- [EXERCISE]
Reproduce every line of the rows in the part that opens with the line containing "Where should I click to: Click the automatic" and closes with the line containing "(x=123, y=40)", both included, requests and all. Increase each coordinate in the answers by 30, and give nothing outside that part.

- [Rows from a dataset]
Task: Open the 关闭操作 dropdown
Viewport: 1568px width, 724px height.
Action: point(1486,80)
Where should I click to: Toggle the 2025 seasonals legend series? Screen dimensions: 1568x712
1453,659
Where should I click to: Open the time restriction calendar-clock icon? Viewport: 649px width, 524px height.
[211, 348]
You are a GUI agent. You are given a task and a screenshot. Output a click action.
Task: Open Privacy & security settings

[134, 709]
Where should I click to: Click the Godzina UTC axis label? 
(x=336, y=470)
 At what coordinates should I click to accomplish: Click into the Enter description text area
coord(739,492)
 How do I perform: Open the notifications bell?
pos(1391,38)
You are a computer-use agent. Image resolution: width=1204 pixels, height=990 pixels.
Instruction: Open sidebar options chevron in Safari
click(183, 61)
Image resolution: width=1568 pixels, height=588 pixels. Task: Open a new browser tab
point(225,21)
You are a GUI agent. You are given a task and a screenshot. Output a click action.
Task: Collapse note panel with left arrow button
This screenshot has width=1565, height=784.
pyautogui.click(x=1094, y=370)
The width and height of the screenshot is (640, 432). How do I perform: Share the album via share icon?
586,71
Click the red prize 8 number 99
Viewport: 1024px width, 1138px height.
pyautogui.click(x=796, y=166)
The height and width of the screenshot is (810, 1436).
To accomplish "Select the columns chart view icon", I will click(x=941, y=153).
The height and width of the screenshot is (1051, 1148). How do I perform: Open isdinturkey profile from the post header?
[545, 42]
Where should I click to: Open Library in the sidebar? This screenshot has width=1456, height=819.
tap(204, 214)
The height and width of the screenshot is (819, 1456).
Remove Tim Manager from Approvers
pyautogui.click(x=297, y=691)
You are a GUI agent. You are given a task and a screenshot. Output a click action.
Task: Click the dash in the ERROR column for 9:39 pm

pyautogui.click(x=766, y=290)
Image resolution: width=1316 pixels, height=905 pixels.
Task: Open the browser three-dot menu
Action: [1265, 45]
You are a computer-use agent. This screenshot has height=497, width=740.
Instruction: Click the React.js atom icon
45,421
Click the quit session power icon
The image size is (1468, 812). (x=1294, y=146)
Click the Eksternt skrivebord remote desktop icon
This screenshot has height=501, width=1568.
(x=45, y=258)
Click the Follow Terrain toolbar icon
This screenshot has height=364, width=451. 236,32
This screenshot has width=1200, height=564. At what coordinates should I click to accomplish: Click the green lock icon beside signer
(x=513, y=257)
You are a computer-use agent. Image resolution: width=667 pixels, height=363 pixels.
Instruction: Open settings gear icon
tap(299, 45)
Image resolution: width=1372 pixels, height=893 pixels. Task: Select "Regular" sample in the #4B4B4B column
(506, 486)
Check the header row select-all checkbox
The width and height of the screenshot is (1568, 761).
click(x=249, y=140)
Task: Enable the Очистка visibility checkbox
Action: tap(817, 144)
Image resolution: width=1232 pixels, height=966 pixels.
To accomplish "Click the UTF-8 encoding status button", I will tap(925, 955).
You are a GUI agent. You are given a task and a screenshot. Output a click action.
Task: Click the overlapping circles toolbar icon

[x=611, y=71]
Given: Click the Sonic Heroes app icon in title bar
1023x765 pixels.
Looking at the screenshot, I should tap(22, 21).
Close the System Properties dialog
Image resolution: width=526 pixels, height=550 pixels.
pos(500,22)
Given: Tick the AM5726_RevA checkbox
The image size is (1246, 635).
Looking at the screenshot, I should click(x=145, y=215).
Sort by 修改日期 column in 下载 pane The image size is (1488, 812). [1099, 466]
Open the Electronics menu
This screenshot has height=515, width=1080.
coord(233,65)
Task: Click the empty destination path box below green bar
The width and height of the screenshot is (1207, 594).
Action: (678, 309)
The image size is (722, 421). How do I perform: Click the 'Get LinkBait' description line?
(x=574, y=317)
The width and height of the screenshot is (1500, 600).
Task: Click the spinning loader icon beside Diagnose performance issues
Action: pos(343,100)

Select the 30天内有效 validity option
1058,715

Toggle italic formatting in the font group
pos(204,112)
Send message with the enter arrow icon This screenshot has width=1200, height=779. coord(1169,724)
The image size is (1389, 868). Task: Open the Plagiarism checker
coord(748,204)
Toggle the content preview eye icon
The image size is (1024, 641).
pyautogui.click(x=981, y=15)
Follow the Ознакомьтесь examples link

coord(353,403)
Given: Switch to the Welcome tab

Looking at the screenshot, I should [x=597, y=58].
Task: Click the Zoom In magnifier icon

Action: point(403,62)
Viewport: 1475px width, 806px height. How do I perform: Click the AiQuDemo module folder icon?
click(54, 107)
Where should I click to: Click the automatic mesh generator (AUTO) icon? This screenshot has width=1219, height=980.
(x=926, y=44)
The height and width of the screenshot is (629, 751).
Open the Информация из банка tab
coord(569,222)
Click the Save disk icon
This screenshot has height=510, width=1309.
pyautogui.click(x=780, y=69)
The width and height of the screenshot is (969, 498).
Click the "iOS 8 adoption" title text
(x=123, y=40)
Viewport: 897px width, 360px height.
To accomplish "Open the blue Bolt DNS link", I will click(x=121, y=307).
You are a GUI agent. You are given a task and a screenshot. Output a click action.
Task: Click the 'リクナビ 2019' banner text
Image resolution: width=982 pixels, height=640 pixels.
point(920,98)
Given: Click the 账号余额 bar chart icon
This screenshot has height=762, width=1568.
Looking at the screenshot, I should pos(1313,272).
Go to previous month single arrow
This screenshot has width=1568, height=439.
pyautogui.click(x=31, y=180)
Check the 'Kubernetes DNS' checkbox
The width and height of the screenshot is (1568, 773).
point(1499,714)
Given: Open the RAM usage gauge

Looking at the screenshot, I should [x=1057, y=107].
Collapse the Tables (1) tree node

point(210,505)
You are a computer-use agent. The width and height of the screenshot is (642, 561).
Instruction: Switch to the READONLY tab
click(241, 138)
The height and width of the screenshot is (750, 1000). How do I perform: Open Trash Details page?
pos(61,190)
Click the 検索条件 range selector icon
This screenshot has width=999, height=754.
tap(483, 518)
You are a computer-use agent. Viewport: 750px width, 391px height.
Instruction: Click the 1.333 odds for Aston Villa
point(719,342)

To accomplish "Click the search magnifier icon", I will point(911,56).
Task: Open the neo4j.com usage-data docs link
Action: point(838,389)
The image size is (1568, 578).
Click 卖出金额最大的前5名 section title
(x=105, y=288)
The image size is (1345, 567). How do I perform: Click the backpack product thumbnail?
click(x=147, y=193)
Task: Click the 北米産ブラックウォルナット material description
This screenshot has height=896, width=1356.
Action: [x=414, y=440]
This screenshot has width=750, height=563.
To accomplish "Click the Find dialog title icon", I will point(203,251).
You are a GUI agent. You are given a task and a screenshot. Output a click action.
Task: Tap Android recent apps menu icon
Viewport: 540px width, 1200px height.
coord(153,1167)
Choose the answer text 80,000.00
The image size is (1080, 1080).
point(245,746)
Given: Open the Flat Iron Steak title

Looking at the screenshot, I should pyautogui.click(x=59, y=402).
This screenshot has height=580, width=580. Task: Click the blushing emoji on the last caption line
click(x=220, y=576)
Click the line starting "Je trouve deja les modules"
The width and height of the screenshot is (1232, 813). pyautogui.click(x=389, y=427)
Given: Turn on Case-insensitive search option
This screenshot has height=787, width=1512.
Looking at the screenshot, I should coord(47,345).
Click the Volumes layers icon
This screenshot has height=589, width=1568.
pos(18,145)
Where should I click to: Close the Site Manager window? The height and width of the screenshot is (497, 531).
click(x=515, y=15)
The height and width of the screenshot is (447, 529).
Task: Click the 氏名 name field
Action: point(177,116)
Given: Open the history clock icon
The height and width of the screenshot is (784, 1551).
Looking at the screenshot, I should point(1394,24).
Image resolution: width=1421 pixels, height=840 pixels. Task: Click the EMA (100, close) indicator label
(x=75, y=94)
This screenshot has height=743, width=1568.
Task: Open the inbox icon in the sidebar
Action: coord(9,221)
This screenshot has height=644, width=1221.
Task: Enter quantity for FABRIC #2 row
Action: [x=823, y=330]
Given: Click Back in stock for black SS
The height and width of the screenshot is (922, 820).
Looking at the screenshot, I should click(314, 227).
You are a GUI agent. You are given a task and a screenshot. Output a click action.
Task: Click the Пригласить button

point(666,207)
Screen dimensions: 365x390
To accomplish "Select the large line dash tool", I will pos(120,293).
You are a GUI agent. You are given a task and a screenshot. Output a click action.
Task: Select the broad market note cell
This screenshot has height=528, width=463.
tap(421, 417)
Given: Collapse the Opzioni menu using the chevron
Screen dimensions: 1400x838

- [SOLUTION TO THE EXERCISE]
Where should I click to: Click the automatic mesh generator (AUTO) icon? This screenshot has width=1219, height=980.
(x=956, y=74)
The height and width of the screenshot is (629, 751).
Open the Информация из банка tab
coord(599,252)
Click the Save disk icon
This screenshot has height=510, width=1309.
pyautogui.click(x=810, y=99)
The width and height of the screenshot is (969, 498).
Click the "iOS 8 adoption" title text
(x=153, y=70)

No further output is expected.